• Sep
  • 8
  • 2010

Benchmark: Most Efficient Way to Store Email Addresses in MySQL

by Andrew Kandels

I recently started a project where I needed to optimize email storage and retrieval in a very large database. The original system stored email addresses completely de-normalized, as large strings in repeating in multiple tables. The idea was to move these into a lookup table and store the original address as efficiently as possible — with minimal duplication.

Storage

There are multiple ways to store email addresses and it really depends on their use as to which is the most effective (mass mailing, logins, etc.). I generally prefer a shared lookup table, where a single table stores unique addresses with an auto-increment which is then referenced by all tables who need it. If multiple rows in many tables share the same address, only one is stored as a row in the lookup table and the id is referenced multiple times. This cuts down on storage, lookup times, index sizes and also is great for tracking things like opt-out status or when addresses bounce (only one row needs to be updated).

Lookup Tables

A lookup table isnt always the best solution, for example if the only time you save email addresses is for logins, you might just want to save the address directly into the users table and save a join. This blog really isnt about where the data sits though, what I really wanted to cover is:

So, what 'is' the most efficient column setup for storing email addresses in a MySQL database?

Before I begin, heres what you need to know:

My hardware: Im running a 2009 Macbook Pro w/8GB of ram. MySQL is running in a Ubuntu 10.4 virtual machine with 5GB ram and an innodb_buffer_pool_size of 1GB. Im running MySQL 5.1.49 compiled from source and the InnoDB storage engine for all tables.

Test data: 524,997 unique, 10-43 character length, 21 character length average, valid email addresses I auto-generated from a dictionary file and some random generation. If youd like to run similar tests, you can download my sample email addresses here in CSV format (3.2MB). Just to be safe, after loading the data for each test, I ran OPTIMIZE on the table to make sure the indexes were sparkling clean.

Tables: All tables allow for 124 bytes of email address storage. When using multiple columns, I split up the 124 among the columns without exceeding 6 bytes for the tld component. All tables use an auto-increment column for the primary key (since Im using a lookup table).

The test: I pulled 100 random emails from the sample set. I then query the database to get the auto-increment ID column for each of the 100 emails and count the time it took.

And the test cases:

Test Case #1: 1 column (email) with a UNIQUE on the email column.

Test Case #2: 2 column (email, domain_tld) with a UNIQUE spanning both columns.

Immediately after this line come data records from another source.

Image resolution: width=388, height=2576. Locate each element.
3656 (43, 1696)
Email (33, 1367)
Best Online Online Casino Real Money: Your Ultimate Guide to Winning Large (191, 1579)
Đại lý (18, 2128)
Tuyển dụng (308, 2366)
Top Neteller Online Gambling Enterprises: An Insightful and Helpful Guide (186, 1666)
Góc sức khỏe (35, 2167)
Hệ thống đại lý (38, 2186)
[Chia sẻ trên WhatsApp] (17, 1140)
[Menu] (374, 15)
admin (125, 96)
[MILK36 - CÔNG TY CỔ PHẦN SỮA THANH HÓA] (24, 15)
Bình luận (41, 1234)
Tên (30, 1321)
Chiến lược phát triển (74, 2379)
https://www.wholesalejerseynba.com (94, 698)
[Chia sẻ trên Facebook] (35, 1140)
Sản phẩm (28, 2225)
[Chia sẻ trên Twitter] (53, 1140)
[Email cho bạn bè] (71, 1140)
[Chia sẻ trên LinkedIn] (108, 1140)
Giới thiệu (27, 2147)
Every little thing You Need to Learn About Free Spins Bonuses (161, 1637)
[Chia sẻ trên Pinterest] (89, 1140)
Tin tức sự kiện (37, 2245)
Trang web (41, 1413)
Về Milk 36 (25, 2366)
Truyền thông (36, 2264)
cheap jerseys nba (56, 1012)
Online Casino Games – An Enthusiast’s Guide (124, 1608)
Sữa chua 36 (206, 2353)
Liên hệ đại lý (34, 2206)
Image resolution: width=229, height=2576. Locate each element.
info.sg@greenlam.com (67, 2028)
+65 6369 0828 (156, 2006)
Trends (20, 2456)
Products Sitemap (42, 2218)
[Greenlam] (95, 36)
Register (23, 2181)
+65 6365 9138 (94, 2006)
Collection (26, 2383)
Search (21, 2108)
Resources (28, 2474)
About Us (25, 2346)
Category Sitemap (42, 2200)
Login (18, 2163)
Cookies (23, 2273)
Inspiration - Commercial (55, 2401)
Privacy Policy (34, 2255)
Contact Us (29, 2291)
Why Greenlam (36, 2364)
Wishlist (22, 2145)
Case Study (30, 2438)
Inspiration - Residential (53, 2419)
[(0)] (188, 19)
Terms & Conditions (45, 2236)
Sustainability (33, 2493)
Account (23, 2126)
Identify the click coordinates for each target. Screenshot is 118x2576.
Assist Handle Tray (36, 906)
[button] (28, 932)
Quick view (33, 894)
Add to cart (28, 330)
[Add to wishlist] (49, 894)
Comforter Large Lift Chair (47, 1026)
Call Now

Test Case #3: 3 columns (user, domain, tld) with a UNIQUE spanning all 3 columns.

Tests

I ran about 30 tests originally where I discovered the following:

  • Removing the auto-increment and using PRIMARY instead of UNIQUE (if youre not going to be using a lookup table) resulted in almost no performance gain.
  • Using UTF-8 with the utf8_unicode_ci collation (case insensitive) and UTF-8 character set resulted in 2.5% better performance than using BINARY and forcing lower-case storage on the application end (weird huh?).
  • Using UNIQUE instead of INDEX resulted in a 15% performance gain.
  • Using a partial index of the first 15 characters as opposed to indexing the entire column resulted in a performance decrease of 15% with 3 columns (partial on user and domain only) and 8% decrease with a single column — its more efficient to index the entire column and eat the index storage space, also safer with a UNIQUE index.
  • Indexing by highest cardinality first (tld, domain, user) is 25% faster than by least cardinality (user, domain, tld).

Results

Summary

In short, normalizing your data to its most atomic level results in the best performance. Interesting enough, the two column approach is entirely out of the running — you get the best performance with either 1 or 3. Use a UNIQUE index if you can, index the entire columns by least cardinality first (tld, domain, user). Finally, use a case-insensitive collation. Heres the SQL for my final lookup table:

 
CREATE TABLE `Email` (
`email_id` INT(10) UNSIGNED NOT NULL AUTO_INCREMENT,
`user` VARCHAR(58) NOT NULL,
`domain` VARCHAR(58) NOT NULL,
`tld` VARCHAR(6) NOT NULL,
`is_opted_out` tinyint(1) UNSIGNED NOT NULL DEFAULT 0,
`has_bounced` tinyint(1) UNSIGNED NOT NULL DEFAULT 0,
PRIMARY KEY (`email_id`),
UNIQUE (`tld`, `domain`, `user`)
) ENGINE=InnoDB CHARSET=utf8 COLLATE utf8_unicode_ci;
 

Final Note

The three column approach has a few additional advantages. First, performing a lookup on an invalid or non-existent email is considerably faster as well - even better than the gains above. This helps when new users register or when existing users mistype their login details. Secondly, this type of setup is ideal for reporting. You can aggregate the tld column to see a report on usage-by-country or run routine checks against the domain column for competitors.